Musical Life of the late Middle Ages in the Austrian Region (1340-1520), Institut für Musikwissenschaft, Universität Wien, director Prof. dr. Birgit Lodes

Musical Life is a research project which aims to produce new evidence about the musical culture in the Austrian region in the period c. 1340- c. 1520. It is a scholarly investigation of the cultural significance of music, based on documents such as musical scores, archival documents, literary sources, images of art, architecture and material remains, which it embeds in a new historiography of musical life in the region. The text is written in a language that is understandable to non-specialists, and laid out in the guise of a museum catalogue; its 40 short chapters usually focus on selected significant pieces of music and/or documents. Musical sound examples are also offered.

The Production and Reading of Music Sources (PRoMS) funded by the AHRC, University of Manchester, director Prof. Thomas Schmidt.

This AHRC-funded project, a collaboration between Manchester University, the Warburg Institute (School of Advanced Studies, University of London) and the Department of Digital Humanities (King’s College London) presents the first integrated resource for the study of the production and reading of polyphonic music sources from the period c.1480 to c. 1530 in a European context.

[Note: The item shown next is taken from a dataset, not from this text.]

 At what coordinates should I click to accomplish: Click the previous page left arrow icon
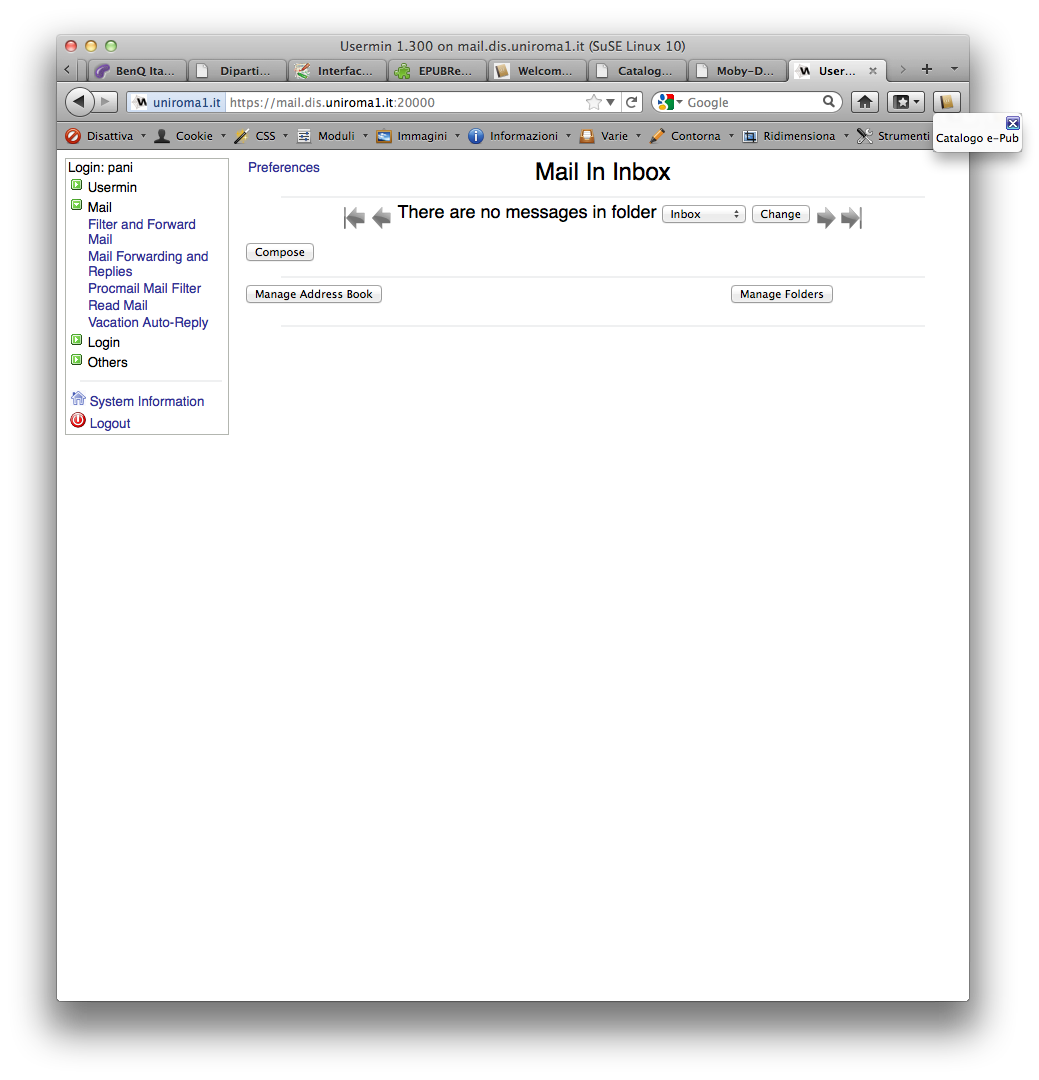click(x=381, y=217)
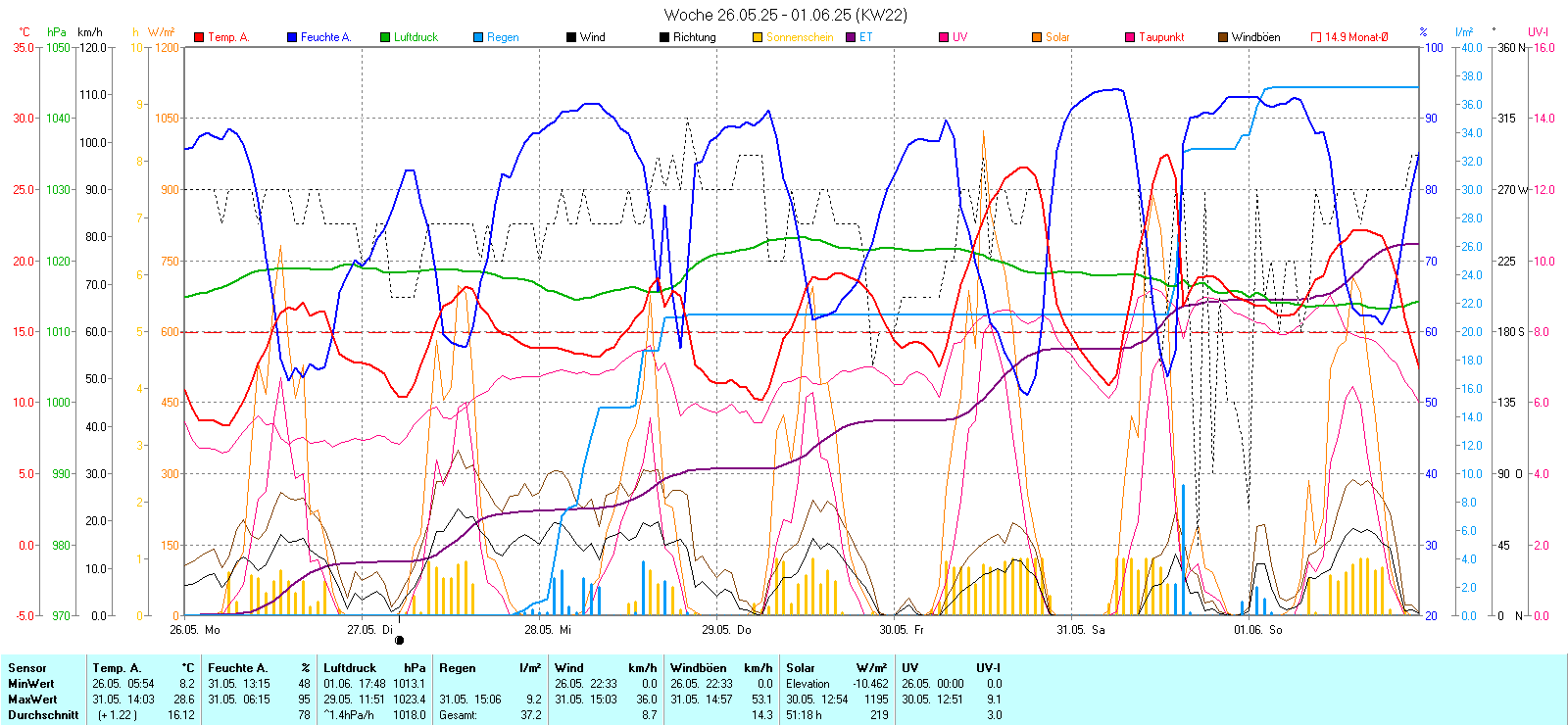
Task: Click the light blue Regen legend square
Action: [x=478, y=37]
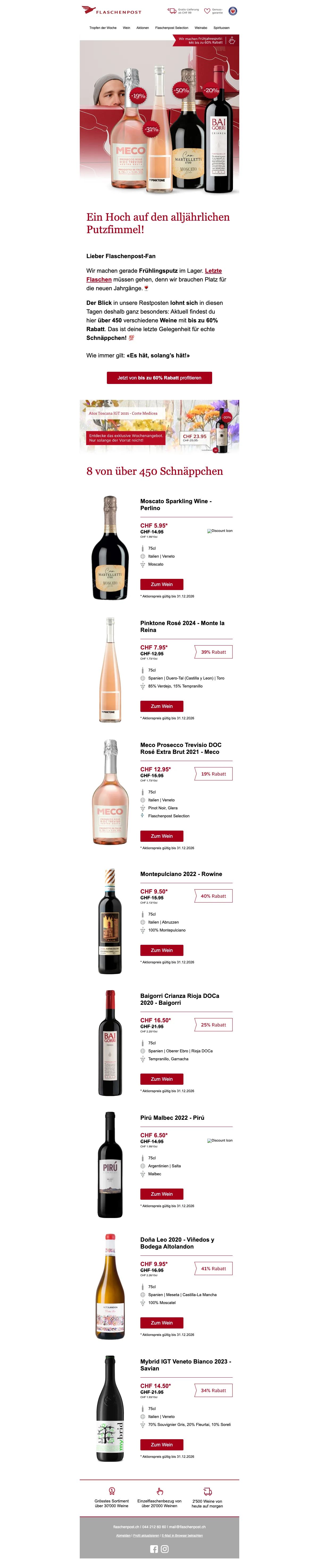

This will be achieved through a systematic analysis and description of the mise-en-page: the ways in which verbal text, musical notation and other graphic devices interact on the pages of manuscripts and printed editions of that time.

Wode partbooks project, University of Edinburgh, director Prof. Jane Dawson

The main project funded by the AHRC ran from 2007-11 and its follow-on project ‘Sing the Renaissance and Reformation’ from 2012-13. The Edinburgh research team led by Jane Dawson was drawn from Music and the University Library as well as Divinity. Its international partners were the British Library, Trinity College, Dublin, and Georgetown University, Washington DC. The main project culminated in a major exhibition at the 2011 Edinburgh Festival telling the story of psalm singing in Britain at the time of the Reformation. It brought together for the first time all eight surviving Wode Psalter manuscripts and created digital images for permanent viewing. These Part-books form one of the most important collections of early modern Scottish music, including harmonisations for the metrical psalms. Highly illustrated and scattered with marginalia, the Part-books provide many valuable insights and connections with the world of Reformation Britain. Concerts, a musical CD, psalm-singing and academic workshops, subsidiary exhibitions, school resources, an IPhone App and eBook were all produced for the main project and ‘Sing the Renaissance and Reformation’ is bringing modern musical editions to amateur and church choirs.

Collaborative digitization project with Universidad Complutense de Madrid and Würzburg University, Germany, supervised by David Catalunya.

This project through two tranches of funding so far has paid for the digitization of little-known manuscripts of polyphony throughout Spain by DIAMM imaging, images delivered through this website. Negotiations and diplomacy was undertaken by David Catalunya who also facilitated the travel and logistics. This project is ongoing and has plans for digitization of further manuscript sources.

Urbane Musik un Stadtdesign zur Zeit der frühen Habsburger. Wien im 14-15 Jahrhundert. Konservatorium City of Vienna University, director Prof. Susan Zapke; funded by the Austrian Science Fund (FWF)

The topic intends to contribute to the urban- and cultural history of Vienna in the period from the end oft he 14th to the beginning of the 16th century.

It includes the facts between the first foundation of the University of Vienna in the year 1365 and its decline at the start of the 16th century – among others the denominational disputes, the siege of Vienna and further internal issues. That was the time of crucial historical developments such as the Council of Konstanz, the Council of Basel and the monastic reform of Melk under Duke Albrecht V. Their consequences had a significant impact on the whole of Austria and are closely linked to the central object of this research project.